Which I do. And wouldn't you know, the bottoms are too small (And you know what a too-small bikini bottom looks like. Can you say muffin top?). No problem, I'll just call and order the next size up.

It's back-ordered until May 21. Go ahead, check your calendars. That's like two months away.

#1. Do you know what kind of FIERCE tan lines I'll have from my old suit by then?!!

2. You're telling me VS only gets shipments once every two months? I call bullshit.

So now I have to return the whole thing. Cause I can't have my poor beautiful bikini top waiting, lonely and abandoned, for TWO MONTHS for it's other half.

Stupid VS. Thanks a lot.

Apr 8, 2008

That plastic thing in my toilet

It's broken. Whatever ever thingamajigger it is that is attached to the whatchamacallit is cracked. And so now, every single time I want to flush (which is EVERY time, thank you), I have to lift up the lid and hand-flush it.

This think broke over the weekend, as major useful appliances are wont to do. And since I live in an apartment, I'm stuck here, flushless in Florida, until the maintenance guy decides to roll his golf cart over to my crib and fix it.

Which sucks. Because if I owned the place, I'd go buy the stupid $2 whozit and put it in myself. But since I pay waaaaaaay too much rent, I'm not about to add $2 to my monthly total. I'd rather call the office red-faced every morning ranting irate. Cause I'm right, dammit. And I don't care if those people next door's A/C is broken and they're dying of heat exhaustion... I'm not down with the manual flush.

And while we're talking toilet, here's the story of Jack Schitt. A classic.

Apr 4, 2008

Headphones in the sauna

So I just finished a fabulous workout and I decided to wind down for a few minutes in the sauna afterwards. I switch out of my sneakers and into my flip flops, grab a towel to sit on and go stroll over to what promises to be a nice, relaxing 10 minutes.

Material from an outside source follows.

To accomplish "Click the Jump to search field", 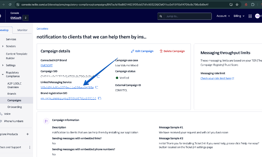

Shoot. There's someone else in there. I kind of love it when I'm the only one in there, but oh well. We can relax together.

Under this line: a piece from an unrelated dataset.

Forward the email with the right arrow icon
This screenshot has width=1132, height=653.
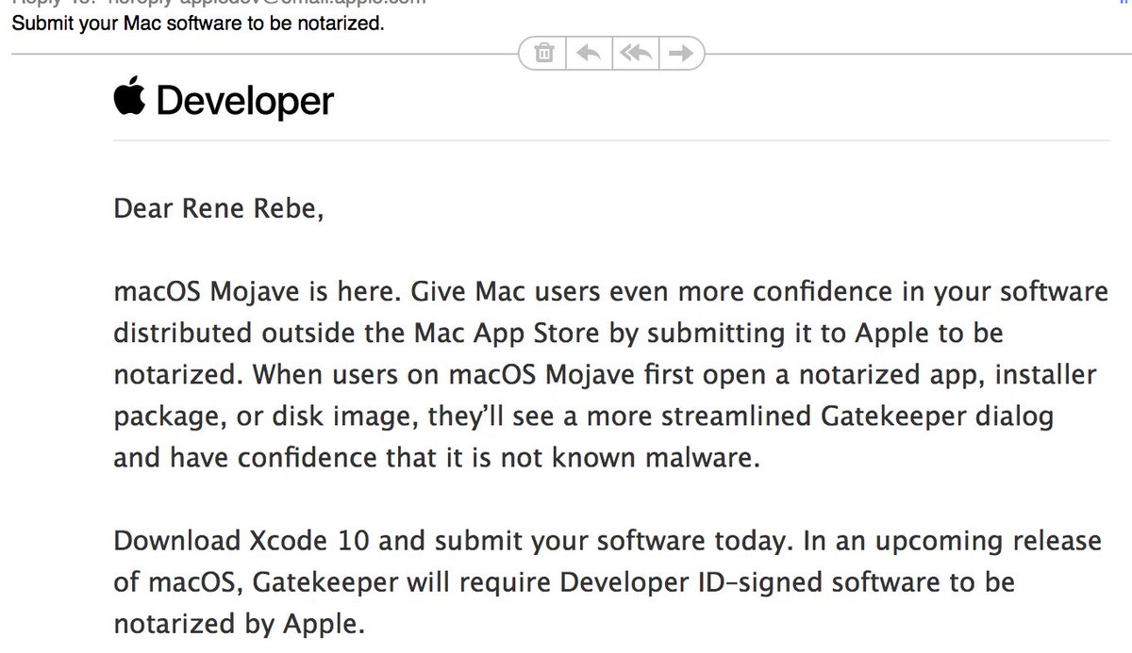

So I settle in on my towel and close my eyes. Ahhh... the cedar smell, the crackling of the stones, the warmth letting all the stress of the day lift out of me...

...and apple bottom jeans, boots with fur, the whole club was looking at her...

That freaking girl has her headphones on blast! Are you kidding me? If I was wearing panties under these spandex workout shorts, they be all in a bunch over this. All of the sudden, I can't relax. The cedar smell is gone, the stones aren't crackling and the heat is just making me sweat.

All I hear is that stupid song.

Oh, and did I mention that she's doing half her workout in there, too? I thought about farting just to clear her out of there, but didn't. Probably should have.

Apr 2, 2008

Crybabies


Put on your big girl panties and deal with it.

Mustangs

As in Mr. I'm a Big Bad Ass Vroom Vroom. Puh-lease.

I can't stand Mustangs. I think I may have actually wanted one a (long) while ago, but now? That's gonna be a hell no. In fact, I think if I ever had a date and the guy came to pick me up in a Mustang, I probably wouldn't even answer the door. If I did accidentally answer the door without realizing what he was driving, I'm quite sure I wouldn't get in the car.

Vroom vroom off, Big Bad Buddy. You undoubtedly speed around corners too fast, take off from red lights too fast and wear your hat backwards. It's never going to work between us. Sorry.